**Problem set:**
- 1) Answer from the Scarborough Market report:
(a) About how many vendors does the market have?
(b) Which two markets in Trinidad did Lydia Joseph visit on Wednesday?
(c) What will the market's opening hours be on Christmas Day?
- 2) Can you write out the passage of the Scarborough Market report that falls between "Joseph said she" and "vendors could benefit.", inclusive, copying it exactly?
--- Supplied text Enclosed Below ---
Consumers trickle into the Scarborough Market, Tobago, around 9:30 am on Thursday. (Image: VINDRA GOPAUL)
SHASTRI BOODAN

Disgruntled vendors operating out of the Scarborough Market in Tobago, say policy decisions by the market administration are preventing them from earning a living. 

Speaking with Guardian Media, market vendor Lydia Joseph said between 6 and 9 am, only one person at a time was allowed into the facility.

“There was nobody in the market because all the market gates were locked, up to nine, ten o’clock,” she said.  “They were letting people in one at a time, the busiest day of the year.”

She said people were lining up outside the market to get in, and customers got frustrated and left.

Joseph said when she called other vendors to look at the process, the security threatened to throw her out of the market.

“I called two other vendors to take a look at the gates.  All the gates were locked, people were lined up to enter the market and I was told that if I do that again, I would be thrown out of the market,” she said.  “I have the right to exercise my rights to show other vendors why there was nobody in the market.”

Market vendor Lydia Joseph speaks with Guardian Media on Thursday outside the Scarborough Market. (Image: VINDRA GOPAUL)

Joseph said she went to the markets at Tunapuna and Macoya in Trinidad on Wednesday:

“People were climbing up on each other.  They keep locking down the market, they say it’s because of COVID.  My question is, how much of the security guards have taken their vaccines?”

She said vendors have to compete with grocery stores and wholesalers who trade at retail prices.  Noting that the market has around 200 vendors, she said, “there is nobody to sell to.”

Nathisha Pantin-Charles, Secretary for Food Security, Natural Resources, the Environment and Sustainable Development on the Tobago House of Assembly, told Guardian Media that she would investigate the vendor’s claims immediately.

Secretary Pantin-Charles said the opening hours at the market had been extended from 6 am to 6 pm, so both consumers and vendors could benefit.

Alezmoy Mc Kenzie, Corp Communication Officer at the Division for Food Security, Natural Resources, the Environment and Sustainable Development explained that measures were put in place on Thursday morning because of a large influx of consumers. Mc Kenzie said all of this was done in a bid to control the spread of COVID. She said once the crowd dissipated the situation returned to normal.

Mc Kenzie also noted the opening hours at the market would be extended from 6 am to 8 pm on Christmas Eve, and from 6 am to 2 pm on Christmas day.
--- End of Enclosed Supplied text ---
--- Records provided Enclosed Below ---
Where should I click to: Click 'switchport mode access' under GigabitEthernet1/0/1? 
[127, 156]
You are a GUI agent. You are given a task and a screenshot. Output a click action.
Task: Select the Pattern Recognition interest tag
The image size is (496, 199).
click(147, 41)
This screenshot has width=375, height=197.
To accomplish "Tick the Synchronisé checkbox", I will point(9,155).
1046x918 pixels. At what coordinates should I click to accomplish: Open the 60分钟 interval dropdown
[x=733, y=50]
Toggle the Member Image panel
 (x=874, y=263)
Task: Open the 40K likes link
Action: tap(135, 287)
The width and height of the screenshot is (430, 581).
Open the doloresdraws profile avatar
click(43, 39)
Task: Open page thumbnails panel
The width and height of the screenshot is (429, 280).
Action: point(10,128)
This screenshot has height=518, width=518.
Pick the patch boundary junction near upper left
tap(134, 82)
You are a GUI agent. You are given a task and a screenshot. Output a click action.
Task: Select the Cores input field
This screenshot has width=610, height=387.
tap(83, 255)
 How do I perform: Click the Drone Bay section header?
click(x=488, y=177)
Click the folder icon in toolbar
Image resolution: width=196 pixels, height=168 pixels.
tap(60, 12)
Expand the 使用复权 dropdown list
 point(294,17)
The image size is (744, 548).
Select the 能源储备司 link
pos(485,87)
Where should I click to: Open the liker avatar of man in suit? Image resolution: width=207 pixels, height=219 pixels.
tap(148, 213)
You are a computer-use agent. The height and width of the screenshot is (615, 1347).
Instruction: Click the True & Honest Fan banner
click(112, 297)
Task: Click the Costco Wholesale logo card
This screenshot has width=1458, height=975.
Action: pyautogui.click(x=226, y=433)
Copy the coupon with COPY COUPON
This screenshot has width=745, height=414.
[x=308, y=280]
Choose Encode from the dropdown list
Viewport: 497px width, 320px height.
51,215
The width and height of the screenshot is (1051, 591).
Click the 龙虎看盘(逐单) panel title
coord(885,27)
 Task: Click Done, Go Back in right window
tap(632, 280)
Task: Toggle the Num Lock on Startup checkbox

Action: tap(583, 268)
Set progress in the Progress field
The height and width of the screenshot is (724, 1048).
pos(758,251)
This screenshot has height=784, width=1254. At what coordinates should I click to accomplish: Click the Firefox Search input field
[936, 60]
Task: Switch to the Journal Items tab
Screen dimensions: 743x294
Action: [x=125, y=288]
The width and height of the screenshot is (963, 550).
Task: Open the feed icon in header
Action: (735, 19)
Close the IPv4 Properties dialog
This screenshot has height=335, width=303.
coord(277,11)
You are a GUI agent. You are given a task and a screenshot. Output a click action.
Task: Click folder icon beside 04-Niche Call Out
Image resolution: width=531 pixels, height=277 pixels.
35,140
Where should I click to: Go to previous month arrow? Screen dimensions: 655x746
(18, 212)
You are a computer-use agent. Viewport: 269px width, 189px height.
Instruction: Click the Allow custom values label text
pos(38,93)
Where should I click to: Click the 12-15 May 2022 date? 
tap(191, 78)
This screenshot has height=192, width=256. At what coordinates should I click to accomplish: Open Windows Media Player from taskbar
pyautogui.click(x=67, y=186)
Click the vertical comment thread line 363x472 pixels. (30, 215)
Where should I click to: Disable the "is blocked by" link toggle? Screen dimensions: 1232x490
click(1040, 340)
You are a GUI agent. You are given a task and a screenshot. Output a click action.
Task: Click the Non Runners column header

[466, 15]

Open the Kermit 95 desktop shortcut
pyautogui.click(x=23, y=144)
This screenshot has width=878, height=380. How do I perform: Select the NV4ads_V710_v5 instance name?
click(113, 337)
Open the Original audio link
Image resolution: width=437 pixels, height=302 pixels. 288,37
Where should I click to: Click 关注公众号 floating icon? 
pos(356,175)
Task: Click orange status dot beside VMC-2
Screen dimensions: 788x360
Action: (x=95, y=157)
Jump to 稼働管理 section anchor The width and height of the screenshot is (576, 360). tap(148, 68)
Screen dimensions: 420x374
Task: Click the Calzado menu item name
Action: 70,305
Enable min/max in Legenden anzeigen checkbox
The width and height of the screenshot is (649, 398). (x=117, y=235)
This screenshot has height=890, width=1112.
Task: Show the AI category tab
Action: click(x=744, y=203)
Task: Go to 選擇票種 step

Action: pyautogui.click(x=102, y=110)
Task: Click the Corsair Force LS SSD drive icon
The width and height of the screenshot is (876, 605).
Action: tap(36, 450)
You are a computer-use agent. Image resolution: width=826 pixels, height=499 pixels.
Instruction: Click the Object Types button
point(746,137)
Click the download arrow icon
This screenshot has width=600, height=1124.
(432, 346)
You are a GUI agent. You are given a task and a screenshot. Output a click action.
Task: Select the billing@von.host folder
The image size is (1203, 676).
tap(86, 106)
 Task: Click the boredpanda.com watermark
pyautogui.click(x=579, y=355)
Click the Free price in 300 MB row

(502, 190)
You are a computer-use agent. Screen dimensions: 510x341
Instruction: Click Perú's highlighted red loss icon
--- End of Enclosed Records provided ---
**Response list:**
- 1)
(a) Around 200.
(b) Tunapuna and Macoya.
(c) From 6 am to 2 pm.

- 2)
Joseph said she went to the markets at Tunapuna and Macoya in Trinidad on Wednesday:

“People were climbing up on each other.  They keep locking down the market, they say it’s because of COVID.  My question is, how much of the security guards have taken their vaccines?”

She said vendors have to compete with grocery stores and wholesalers who trade at retail prices.  Noting that the market has around 200 vendors, she said, “there is nobody to sell to.”

Nathisha Pantin-Charles, Secretary for Food Security, Natural Resources, the Environment and Sustainable Development on the Tobago House of Assembly, told Guardian Media that she would investigate the vendor’s claims immediately.

Secretary Pantin-Charles said the opening hours at the market had been extended from 6 am to 6 pm, so both consumers and vendors could benefit.